Recent figures from the 2019 Teaching and Learning International Survey show that teachers in England work more hours than anywhere else in Europe. Our secondary school educators pledge, on average, 47 hours a week to developing their students – nearly 10 hours more than the European average.
Some will say that teaching has always been a demanding profession where going ‘above and beyond’ is the norm. Others will say that teaching is a vocation which calls for dedication and passion, and which is impossible to ‘switch off’ from come the end of the day.
However, if we look carefully at the root causes of the strain being put on teachers, it’s rarely the actual teaching aspect of the job which raises problems, it’s the non-teaching aspects.
It’s worth remembering comments made just over a year ago by Kevin Courtney, the joint general secretary of the NEU: “The continual long hours spent on unnecessary work such as data collection for arbitrary government targets is not only demoralising but is unsustainable mentally and physically.”
Retention rates are down, with a third leaving the profession before they reach the five year mark. Teachers and unions have essentially been saying the same thing for a long while now: admin is killing the joy of the job.
Adopting a new solution
This year’s Education Technology Strategy unveiled by the Department for Education did instill a sense of direction. A technologically emboldened Damian Hinds pledged to strip away workload that doesn’t add value in the classroom and give teachers the time to focus on teaching.

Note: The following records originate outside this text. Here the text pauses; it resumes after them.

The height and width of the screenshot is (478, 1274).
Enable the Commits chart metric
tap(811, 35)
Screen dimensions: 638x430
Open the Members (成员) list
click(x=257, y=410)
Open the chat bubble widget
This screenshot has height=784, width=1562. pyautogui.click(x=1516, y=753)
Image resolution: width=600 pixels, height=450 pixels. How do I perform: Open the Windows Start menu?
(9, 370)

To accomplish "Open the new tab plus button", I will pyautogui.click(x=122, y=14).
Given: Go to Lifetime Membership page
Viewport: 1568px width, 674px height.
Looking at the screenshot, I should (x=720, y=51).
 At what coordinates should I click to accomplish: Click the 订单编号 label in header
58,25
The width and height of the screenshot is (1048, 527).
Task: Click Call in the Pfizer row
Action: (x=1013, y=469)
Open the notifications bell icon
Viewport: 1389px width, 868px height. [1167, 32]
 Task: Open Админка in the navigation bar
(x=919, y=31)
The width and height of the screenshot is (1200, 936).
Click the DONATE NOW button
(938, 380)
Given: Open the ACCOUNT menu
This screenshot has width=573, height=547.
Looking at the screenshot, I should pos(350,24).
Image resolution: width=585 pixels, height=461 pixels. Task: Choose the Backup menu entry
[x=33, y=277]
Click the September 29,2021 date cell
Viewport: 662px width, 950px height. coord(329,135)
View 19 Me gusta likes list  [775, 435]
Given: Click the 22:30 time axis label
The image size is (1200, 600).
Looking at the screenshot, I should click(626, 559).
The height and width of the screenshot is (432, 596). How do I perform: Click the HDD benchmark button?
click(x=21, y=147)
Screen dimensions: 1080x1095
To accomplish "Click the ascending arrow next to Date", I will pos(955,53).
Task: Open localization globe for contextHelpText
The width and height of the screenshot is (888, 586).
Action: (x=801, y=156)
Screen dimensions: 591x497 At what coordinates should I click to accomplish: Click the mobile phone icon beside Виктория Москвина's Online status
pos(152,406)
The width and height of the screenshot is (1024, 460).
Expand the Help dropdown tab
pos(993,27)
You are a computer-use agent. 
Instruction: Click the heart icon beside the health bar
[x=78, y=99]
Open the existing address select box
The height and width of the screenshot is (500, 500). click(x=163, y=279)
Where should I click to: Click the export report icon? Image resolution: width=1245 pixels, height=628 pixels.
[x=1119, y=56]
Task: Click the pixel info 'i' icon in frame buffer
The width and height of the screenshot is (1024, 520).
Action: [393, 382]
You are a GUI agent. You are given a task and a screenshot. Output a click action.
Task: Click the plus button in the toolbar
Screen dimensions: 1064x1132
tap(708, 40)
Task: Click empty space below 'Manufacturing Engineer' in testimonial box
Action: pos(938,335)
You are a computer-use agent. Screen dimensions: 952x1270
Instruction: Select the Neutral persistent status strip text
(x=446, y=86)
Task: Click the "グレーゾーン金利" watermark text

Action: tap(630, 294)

But, while the sentiment is laudable, what’s still lacking is concrete guidance on how this can be achieved. Importantly, schools need support on how to balance lowering workloads whilst improving measurement and increasing accountability; tasks which, simply, call for more work to be done.
Investing in technology might be the strongest argument for Hinds to ‘have it both ways’ in terms of improving measurement and accountability while managing workload and positively impacting teacher retention.
Mirroring the use of data in the commercial world, we now see more sophisticated adoption of analytics in education – with tech-enabled virtual learning environments powering this move. A learning management platform, such as Canvas, that is fully embedded in your school and used properly, helps save time by automating administrative tasks and reporting processes, driving better teacher and student collaboration, and a less admin-heavy approach to teaching and learning.
Whilst some teachers may be concerned of automated systems removing control from the classroom, the right learning management platform and technology partner will not only replace old, time consuming systems and approaches that are not fit for modern teaching but also enable a new way of working that actually frees up teachers’ time to do what they do best – teach.
Better measurement allows educators to understand students’ learning behaviours, which courses are being consumed and where students are excelling or struggling. This allows them to personalise students’ learning journeys and demonstrate added value.
Why automation works
So, automation should no longer be a dirty word in education. Indeed, just as students have to prepare for an increasingly automated workforce, and adapt their skills accordingly, teachers need to do the same. This means seeing technology as an opportunity to change how teachers educate and measure, as well as to tackle the untenable levels of admin.
And with continued pressure over Ofsted results, technology can help schools retain or shoot for ‘outstanding’ or ‘good’ ratings. Freeing up teacher time to focus more attention on students is exactly the kind of practice that inspectors will be keeping a close eye on as part of the refined requirements around Quality of Education in the framework.
Further to this, Instructure’s ability to capture data on learners in a more sophisticated way via the Canvas learning management platform has also fundamentally changed the way that schools can measure progress. Instead of standardised tests, which measure the ability to absorb and regurgitate rote materials, ongoing assessment must appraise research skills, applied knowledge, and practical ability. These tools are vital in paving the way to employment and beyond.
The need for education to embrace automation is two-fold - develop technologically and reap the rewards of next-level data analysis or stand-still and risk missing out on the high level Ofsted ratings that are so sought after by educational institutions.
There is an opportunity to both manage workload issues and take a more in-depth approach to embrace measurement and learning. However, for this to work, automation needs to be positively viewed and education technology needs to be embraced, even by the most traditional of educators.